Start of PROVIDED RECORDS

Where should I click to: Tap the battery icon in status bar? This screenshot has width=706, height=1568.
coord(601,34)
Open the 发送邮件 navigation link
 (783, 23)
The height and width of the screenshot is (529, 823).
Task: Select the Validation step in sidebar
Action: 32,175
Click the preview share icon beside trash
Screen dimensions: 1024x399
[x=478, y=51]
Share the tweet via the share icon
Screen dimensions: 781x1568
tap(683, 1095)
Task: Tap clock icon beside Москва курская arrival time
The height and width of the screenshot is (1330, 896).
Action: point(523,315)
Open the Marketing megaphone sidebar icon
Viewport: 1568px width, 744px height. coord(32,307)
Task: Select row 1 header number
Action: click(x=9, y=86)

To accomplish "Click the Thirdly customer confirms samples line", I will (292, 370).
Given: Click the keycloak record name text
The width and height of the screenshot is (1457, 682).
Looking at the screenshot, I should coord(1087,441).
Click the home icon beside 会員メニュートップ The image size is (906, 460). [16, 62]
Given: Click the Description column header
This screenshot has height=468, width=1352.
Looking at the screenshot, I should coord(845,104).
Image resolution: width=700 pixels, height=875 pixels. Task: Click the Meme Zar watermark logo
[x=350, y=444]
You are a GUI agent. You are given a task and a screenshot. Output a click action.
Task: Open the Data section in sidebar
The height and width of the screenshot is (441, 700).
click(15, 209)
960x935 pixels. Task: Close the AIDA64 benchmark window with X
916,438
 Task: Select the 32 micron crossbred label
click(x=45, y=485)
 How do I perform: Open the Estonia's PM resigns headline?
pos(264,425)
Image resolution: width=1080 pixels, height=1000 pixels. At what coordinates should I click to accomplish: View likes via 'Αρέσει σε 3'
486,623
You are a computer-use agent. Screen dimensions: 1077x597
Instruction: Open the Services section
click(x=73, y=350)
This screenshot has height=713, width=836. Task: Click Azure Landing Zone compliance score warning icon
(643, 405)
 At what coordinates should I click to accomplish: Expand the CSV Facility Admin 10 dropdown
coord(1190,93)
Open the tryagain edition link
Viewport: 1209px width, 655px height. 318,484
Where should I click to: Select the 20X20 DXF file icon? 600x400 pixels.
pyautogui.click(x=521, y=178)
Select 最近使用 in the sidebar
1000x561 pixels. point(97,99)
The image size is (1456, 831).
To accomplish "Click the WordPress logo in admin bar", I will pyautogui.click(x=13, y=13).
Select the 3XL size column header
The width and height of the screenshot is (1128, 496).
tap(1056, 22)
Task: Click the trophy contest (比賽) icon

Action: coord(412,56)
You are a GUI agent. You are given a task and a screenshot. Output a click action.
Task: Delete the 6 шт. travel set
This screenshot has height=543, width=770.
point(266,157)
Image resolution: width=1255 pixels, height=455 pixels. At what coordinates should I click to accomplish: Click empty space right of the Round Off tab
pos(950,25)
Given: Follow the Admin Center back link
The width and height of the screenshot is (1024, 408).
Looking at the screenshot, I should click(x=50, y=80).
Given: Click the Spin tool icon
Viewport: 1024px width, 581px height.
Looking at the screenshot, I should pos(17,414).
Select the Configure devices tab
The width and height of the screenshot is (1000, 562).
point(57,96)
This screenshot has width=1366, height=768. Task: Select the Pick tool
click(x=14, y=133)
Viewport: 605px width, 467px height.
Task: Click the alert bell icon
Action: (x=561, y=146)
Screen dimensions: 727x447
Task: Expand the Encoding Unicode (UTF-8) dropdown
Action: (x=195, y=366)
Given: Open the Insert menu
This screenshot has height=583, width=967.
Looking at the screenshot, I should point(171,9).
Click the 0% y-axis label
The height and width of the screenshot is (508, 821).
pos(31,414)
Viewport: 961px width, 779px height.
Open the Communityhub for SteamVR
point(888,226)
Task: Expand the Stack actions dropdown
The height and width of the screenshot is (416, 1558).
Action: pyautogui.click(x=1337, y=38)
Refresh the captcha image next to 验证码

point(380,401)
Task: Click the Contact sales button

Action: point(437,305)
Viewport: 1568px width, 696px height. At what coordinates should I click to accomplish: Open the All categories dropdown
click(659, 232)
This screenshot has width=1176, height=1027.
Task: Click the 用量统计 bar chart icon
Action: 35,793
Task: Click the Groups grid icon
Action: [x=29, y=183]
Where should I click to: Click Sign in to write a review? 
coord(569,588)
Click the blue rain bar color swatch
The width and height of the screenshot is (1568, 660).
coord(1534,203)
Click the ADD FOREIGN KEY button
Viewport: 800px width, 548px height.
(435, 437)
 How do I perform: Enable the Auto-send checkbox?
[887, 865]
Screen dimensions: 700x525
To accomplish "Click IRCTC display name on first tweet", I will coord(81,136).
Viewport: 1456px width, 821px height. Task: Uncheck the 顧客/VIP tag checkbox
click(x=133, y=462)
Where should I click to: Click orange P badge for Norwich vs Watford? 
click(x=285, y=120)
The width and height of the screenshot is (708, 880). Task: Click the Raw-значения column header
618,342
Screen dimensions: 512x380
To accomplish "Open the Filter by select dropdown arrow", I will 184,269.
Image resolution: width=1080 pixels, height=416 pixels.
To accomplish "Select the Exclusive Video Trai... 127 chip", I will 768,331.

End of PROVIDED RECORDS

EXERCISE OBJECTIVE – Repeat every line of the data precisely.

OUTPUT FOR THIS TASK –
Where should I click to: Tap the battery icon in status bar? This screenshot has width=706, height=1568.
coord(601,34)
Open the 发送邮件 navigation link
 (783, 23)
The height and width of the screenshot is (529, 823).
Task: Select the Validation step in sidebar
Action: 32,175
Click the preview share icon beside trash
Screen dimensions: 1024x399
[x=478, y=51]
Share the tweet via the share icon
Screen dimensions: 781x1568
tap(683, 1095)
Task: Tap clock icon beside Москва курская arrival time
The height and width of the screenshot is (1330, 896).
Action: point(523,315)
Open the Marketing megaphone sidebar icon
Viewport: 1568px width, 744px height. coord(32,307)
Task: Select row 1 header number
Action: click(x=9, y=86)

To accomplish "Click the Thirdly customer confirms samples line", I will (292, 370).
Given: Click the keycloak record name text
The width and height of the screenshot is (1457, 682).
Looking at the screenshot, I should coord(1087,441).
Click the home icon beside 会員メニュートップ The image size is (906, 460). [16, 62]
Given: Click the Description column header
This screenshot has height=468, width=1352.
Looking at the screenshot, I should coord(845,104).
Image resolution: width=700 pixels, height=875 pixels. Task: Click the Meme Zar watermark logo
[x=350, y=444]
You are a GUI agent. You are given a task and a screenshot. Output a click action.
Task: Open the Data section in sidebar
The height and width of the screenshot is (441, 700).
click(15, 209)
960x935 pixels. Task: Close the AIDA64 benchmark window with X
916,438
 Task: Select the 32 micron crossbred label
click(x=45, y=485)
 How do I perform: Open the Estonia's PM resigns headline?
pos(264,425)
Image resolution: width=1080 pixels, height=1000 pixels. At what coordinates should I click to accomplish: View likes via 'Αρέσει σε 3'
486,623
You are a computer-use agent. Screen dimensions: 1077x597
Instruction: Open the Services section
click(x=73, y=350)
This screenshot has height=713, width=836. Task: Click Azure Landing Zone compliance score warning icon
(643, 405)
 At what coordinates should I click to accomplish: Expand the CSV Facility Admin 10 dropdown
coord(1190,93)
Open the tryagain edition link
Viewport: 1209px width, 655px height. 318,484
Where should I click to: Select the 20X20 DXF file icon? 600x400 pixels.
pyautogui.click(x=521, y=178)
Select 最近使用 in the sidebar
1000x561 pixels. point(97,99)
The image size is (1456, 831).
To accomplish "Click the WordPress logo in admin bar", I will pyautogui.click(x=13, y=13).
Select the 3XL size column header
The width and height of the screenshot is (1128, 496).
tap(1056, 22)
Task: Click the trophy contest (比賽) icon

Action: coord(412,56)
You are a GUI agent. You are given a task and a screenshot. Output a click action.
Task: Delete the 6 шт. travel set
This screenshot has height=543, width=770.
point(266,157)
Image resolution: width=1255 pixels, height=455 pixels. At what coordinates should I click to accomplish: Click empty space right of the Round Off tab
pos(950,25)
Given: Follow the Admin Center back link
The width and height of the screenshot is (1024, 408).
Looking at the screenshot, I should click(x=50, y=80).
Given: Click the Spin tool icon
Viewport: 1024px width, 581px height.
Looking at the screenshot, I should pos(17,414).
Select the Configure devices tab
The width and height of the screenshot is (1000, 562).
point(57,96)
This screenshot has width=1366, height=768. Task: Select the Pick tool
click(x=14, y=133)
Viewport: 605px width, 467px height.
Task: Click the alert bell icon
Action: (x=561, y=146)
Screen dimensions: 727x447
Task: Expand the Encoding Unicode (UTF-8) dropdown
Action: (x=195, y=366)
Given: Open the Insert menu
This screenshot has height=583, width=967.
Looking at the screenshot, I should point(171,9).
Click the 0% y-axis label
The height and width of the screenshot is (508, 821).
pos(31,414)
Viewport: 961px width, 779px height.
Open the Communityhub for SteamVR
point(888,226)
Task: Expand the Stack actions dropdown
The height and width of the screenshot is (416, 1558).
Action: pyautogui.click(x=1337, y=38)
Refresh the captcha image next to 验证码

point(380,401)
Task: Click the Contact sales button

Action: point(437,305)
Viewport: 1568px width, 696px height. At what coordinates should I click to accomplish: Open the All categories dropdown
click(659, 232)
This screenshot has width=1176, height=1027.
Task: Click the 用量统计 bar chart icon
Action: 35,793
Task: Click the Groups grid icon
Action: [x=29, y=183]
Where should I click to: Click Sign in to write a review? 
coord(569,588)
Click the blue rain bar color swatch
The width and height of the screenshot is (1568, 660).
coord(1534,203)
Click the ADD FOREIGN KEY button
Viewport: 800px width, 548px height.
(435, 437)
 How do I perform: Enable the Auto-send checkbox?
[887, 865]
Screen dimensions: 700x525
To accomplish "Click IRCTC display name on first tweet", I will coord(81,136).
Viewport: 1456px width, 821px height. Task: Uncheck the 顧客/VIP tag checkbox
click(x=133, y=462)
Where should I click to: Click orange P badge for Norwich vs Watford? 
click(x=285, y=120)
The width and height of the screenshot is (708, 880). Task: Click the Raw-значения column header
618,342
Screen dimensions: 512x380
To accomplish "Open the Filter by select dropdown arrow", I will 184,269.
Image resolution: width=1080 pixels, height=416 pixels.
To accomplish "Select the Exclusive Video Trai... 127 chip", I will 768,331.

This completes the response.